Vigilance for stroke and CVD is always required in patients with cancer. CVD in cancer patients is often aggressive, with a tendency to provoke recurrent events and rapid neurological devastation; therefore, a prompt and accurate diagnosis is crucial. The vascular events in cancer patients can derive from a plethora of mechanisms that differ from non-cancer ones and include, among others, direct tumor effects, hypercoagulability, infections and the effects of the cancer-treatment, chemo- and radiotherapy.

Cancers with the highest incidences of stroke are lung, pancreatic, colorectal, breast and prostate. Though not as frequent but dangerous when it comes to strokes, are renal-cell carcinomas and melanomas, especially concerning hemorrhages.

The diagnosis of stroke and stroke-related situations entails several laboratory and imaging tests, following the clinician's suspicion based on the clinical presentation and patient history. Thus, when it comes to detecting a cancer-associated stroke, it is crucial that suspicion first arises. Cancer-associated ischemic strokes tend to be more multifocal and have consistently been tied to high D-Dimer plasma levels, and various other markers, such as CRP and fibrin degradation products. They are also associated with multifocal lesions in neuroimaging. As new data become available, more clinical tests and criteria for detecting these particular strokes are being developed.

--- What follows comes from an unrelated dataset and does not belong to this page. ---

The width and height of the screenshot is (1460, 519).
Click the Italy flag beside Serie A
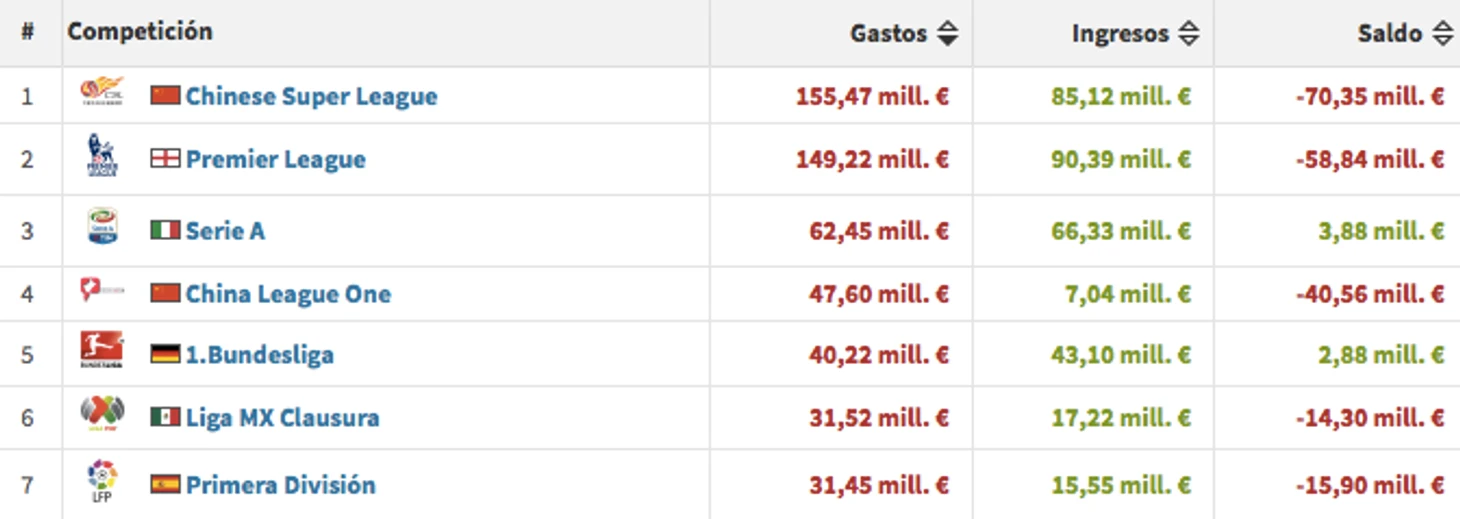pos(165,231)
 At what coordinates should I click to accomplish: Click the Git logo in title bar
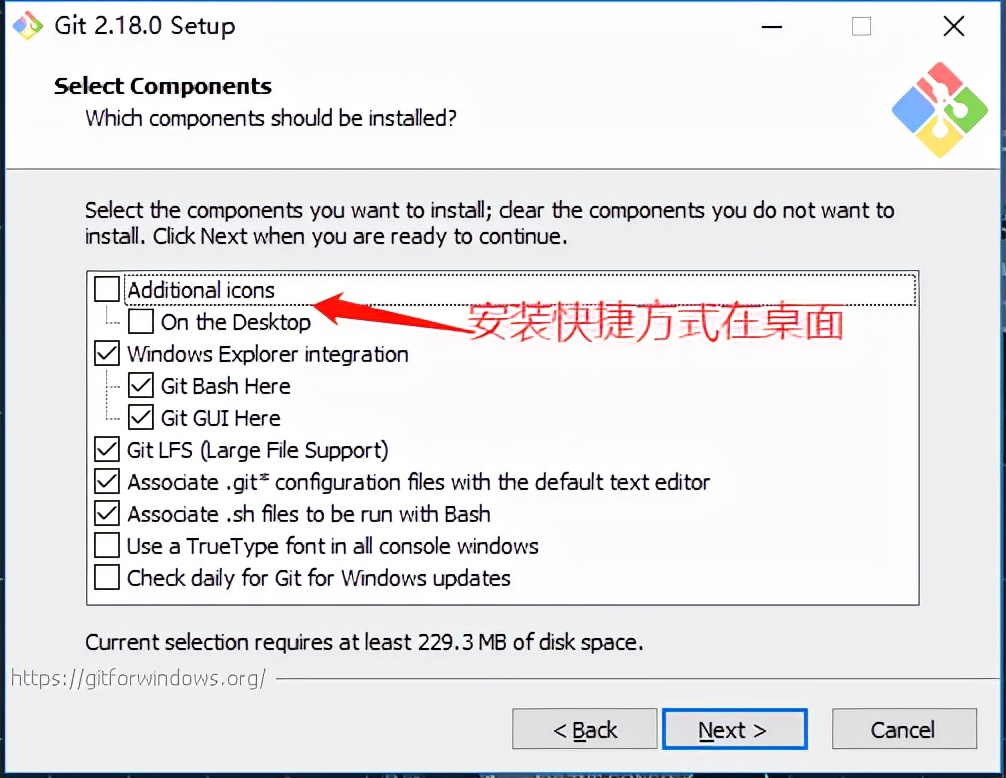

The management of acute ischemic stroke has not been shown to differ largely in cancer and non-cancer patients; cancer should not be considered an absolute contraindication for intravenous thrombolysis. When it comes to prevention, the clinician should weigh the benefits and risks of an anticoagulation treatment plan and proceed with caution in administering it. So far, LMWHs remain the first choice.

In conclusion, cancer-associated stroke should be seriously evaluated. Clinicians should be aware of the risk, and upon development, able to face it efficiently, particularly when it complicates or occurs in the course of a malignancy, as these patients have been shown to have the worst clinical outcomes.